Village and community in Anglesey, Wales

Bodffordd is a village and community in central Anglesey, Wales. As of the 2011 census, the community's population was 960. The community includes the hamlets of Trefor, Heneglwys and Bodwrog.

==Description and history==
Bodffordd is located just under 2 mi from the county town of Llangefni, on the south western edge of the reservoir, Llyn Cefni.

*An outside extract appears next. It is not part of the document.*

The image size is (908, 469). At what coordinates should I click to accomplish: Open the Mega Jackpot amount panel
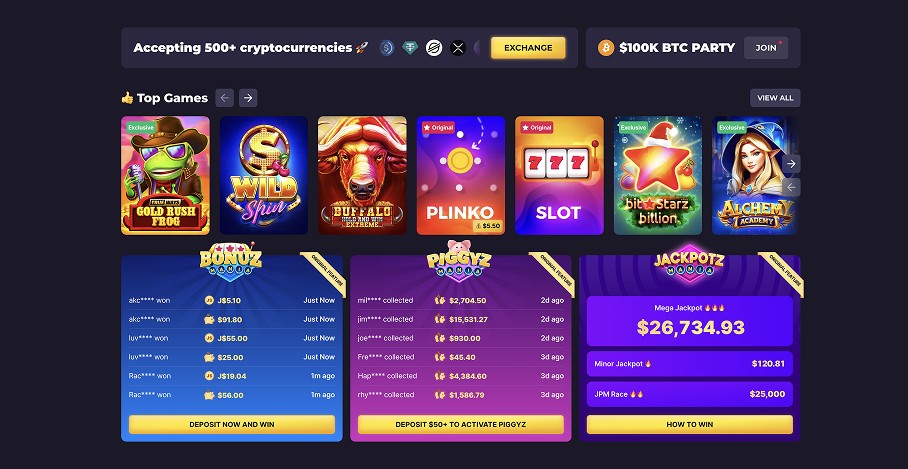(690, 321)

It is the nearest settlement to RAF Mona and as a community council, it includes the village of Trefor. According to the United Kingdom Census 2001, 77.9% of the population in the electoral division can speak the Welsh language; the 15-year-old age group has the highest number of speakers, in which 100% of the group can speak the Welsh language.

The village was originally called Bodffordd Esgob, the Esgob indicating that it belonged to a bishop, the Bishop of Bangor in this case. Village life once revolved around the windmill just north of the village and its related trades. This has now been converted into a private residence. Many of these older dwellings have fallen into disrepair but the village church, dedicated to St. Llwydian, is still in good condition.

It was chosen to host the 2007 Anglesey Eisteddfod.

The village is the site of the Mona Industrial Estate, which in 2009 was given planning permission to build a 25,000-tonne animal waste anaerobic digestion plant. Developer Ecoparc Môn, part of Anglesey-based Gray's Waste Management Systems, has been promised £1.1m in grants from the Welsh Assembly Government through the Waste & Resources Action Programme, towards the developments £3.5m projected cost.

One of the most well-known people born in the village is Osian Roberts, who played association football for Bangor City before moving into management. Currently assistant manager of the national team, Roberts had previously managed several national youth teams as well as the senior club, Porthmadog.

==Lakes==
The Village of Bodffordd has two lakes, ‘Llyn Frogwy’ and Llyn Cefni. The latter is now used as a public footpath, which people use in order to travel to the town of Llangefni. Llyn Frogwy is located behind Bodffordd's mill, ‘Melin Frogwy’, which is now privately owned.

==Governance==
Until 2012 an electoral ward with the same name existed, sending a county councillor to the Isle of Anglesey County Council. It included part of Llangristiolus with a total population of 1,534. Following the Isle of Anglesey electoral boundary changes Bodffordd became part of a larger Canolbarth Môn ward, which includes three neighbouring communities and part of Llanddyfnan. The new ward elects three county councillors.